Daniel did so, then quickly reappeared from the cloth, rubbing his eyes in discomfort. “Everything’s upside down.”
“And reversed,” Coltrane said. “The photographer has to imagine the way the image would look normally. Not only that – the camera’s heavy. It uses negatives protected by a lightproof holder, two negatives to a holder, so if you want to take a hundred exposures, you need fifty holders, and they’re heavy. And then, of course, you need various filters and lenses, which you have to carry with you, and which, I assume, are in the other box. Taking a view camera on a photo assignment can be like going on a safari.”
“You’re sure it’s worth it?”
“Right now, I wouldn’t have it any other way.” Coltrane stared reverentially at the camera. “Look at the scratches on it. Old.” He studied the manufacturer’s name imprinted on the metal rim at the back. “Korona. I’m not sure that company’s still in business.”
Numbed, Coltrane sank onto the sofa, struck by the implications. This must be the same camera that Packard used to photograph his famous series of L.A. houses, he thought. In a way he had never imagined, this assignment to recreate that series was going to be an education.

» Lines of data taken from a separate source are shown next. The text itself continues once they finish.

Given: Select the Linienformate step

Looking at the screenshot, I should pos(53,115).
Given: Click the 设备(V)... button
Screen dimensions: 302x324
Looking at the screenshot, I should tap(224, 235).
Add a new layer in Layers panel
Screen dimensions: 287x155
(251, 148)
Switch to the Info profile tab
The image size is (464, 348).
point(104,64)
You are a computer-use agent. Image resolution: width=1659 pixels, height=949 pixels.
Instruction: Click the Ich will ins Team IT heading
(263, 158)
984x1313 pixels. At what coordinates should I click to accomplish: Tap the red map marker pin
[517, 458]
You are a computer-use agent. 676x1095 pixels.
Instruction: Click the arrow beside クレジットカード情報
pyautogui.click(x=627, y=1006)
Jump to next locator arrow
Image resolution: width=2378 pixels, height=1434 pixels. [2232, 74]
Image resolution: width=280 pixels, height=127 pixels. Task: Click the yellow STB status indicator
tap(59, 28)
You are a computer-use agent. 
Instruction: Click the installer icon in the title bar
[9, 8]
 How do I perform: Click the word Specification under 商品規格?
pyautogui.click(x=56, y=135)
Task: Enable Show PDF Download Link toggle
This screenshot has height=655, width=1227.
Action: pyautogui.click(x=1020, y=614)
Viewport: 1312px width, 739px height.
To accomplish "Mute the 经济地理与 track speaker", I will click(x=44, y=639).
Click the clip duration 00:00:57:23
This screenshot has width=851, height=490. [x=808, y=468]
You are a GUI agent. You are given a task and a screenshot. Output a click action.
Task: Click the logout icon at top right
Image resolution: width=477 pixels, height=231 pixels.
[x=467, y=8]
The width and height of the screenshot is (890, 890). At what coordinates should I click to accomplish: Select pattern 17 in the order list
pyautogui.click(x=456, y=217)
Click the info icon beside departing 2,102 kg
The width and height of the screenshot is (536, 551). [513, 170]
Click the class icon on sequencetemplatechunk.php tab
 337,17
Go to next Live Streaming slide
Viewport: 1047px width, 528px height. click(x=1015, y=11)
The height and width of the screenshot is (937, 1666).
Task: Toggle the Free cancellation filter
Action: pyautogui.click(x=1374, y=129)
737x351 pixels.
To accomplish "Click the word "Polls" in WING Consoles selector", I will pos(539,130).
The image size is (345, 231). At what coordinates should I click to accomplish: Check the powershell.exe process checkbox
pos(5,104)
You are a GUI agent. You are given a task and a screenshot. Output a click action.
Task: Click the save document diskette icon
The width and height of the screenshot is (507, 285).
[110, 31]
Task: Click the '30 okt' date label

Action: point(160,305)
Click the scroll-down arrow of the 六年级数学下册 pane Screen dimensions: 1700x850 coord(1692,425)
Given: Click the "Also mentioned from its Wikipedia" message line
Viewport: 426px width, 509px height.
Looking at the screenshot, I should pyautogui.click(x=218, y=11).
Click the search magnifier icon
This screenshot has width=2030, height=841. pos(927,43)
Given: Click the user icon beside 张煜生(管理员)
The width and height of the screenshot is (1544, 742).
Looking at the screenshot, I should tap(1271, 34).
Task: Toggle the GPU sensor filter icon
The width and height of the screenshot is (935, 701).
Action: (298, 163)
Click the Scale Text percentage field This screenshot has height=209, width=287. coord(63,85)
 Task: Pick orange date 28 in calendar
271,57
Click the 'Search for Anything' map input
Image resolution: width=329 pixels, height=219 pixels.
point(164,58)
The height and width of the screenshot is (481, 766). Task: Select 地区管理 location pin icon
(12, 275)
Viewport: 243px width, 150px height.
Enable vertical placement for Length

He had known that he would be literally following Packard’s footsteps: doing his best to find where Packard had placed his camera, trying to reproduce the same camera angles. But Coltrane had assumed that he would use contemporary cameras. Now he understood that modern equipment would skew the experiment, drawing more attention to how photography had changed than to how the city had changed since the twenties. The further implication was that by wanting Coltrane to use the same camera he had, Packard was telling him to do everything possible to try to identify with Packard, to pretend to be Packard. Only then would Coltrane understand the decisions Packard had made when photographing those houses.
The phone rang.
Maybe it’s the old man, Coltrane thought. “Hello?”
“You’ll never guess what a messenger just delivered,” Jennifer said excitedly. “The prints and the signed permission forms. This is very definitely a done deal.”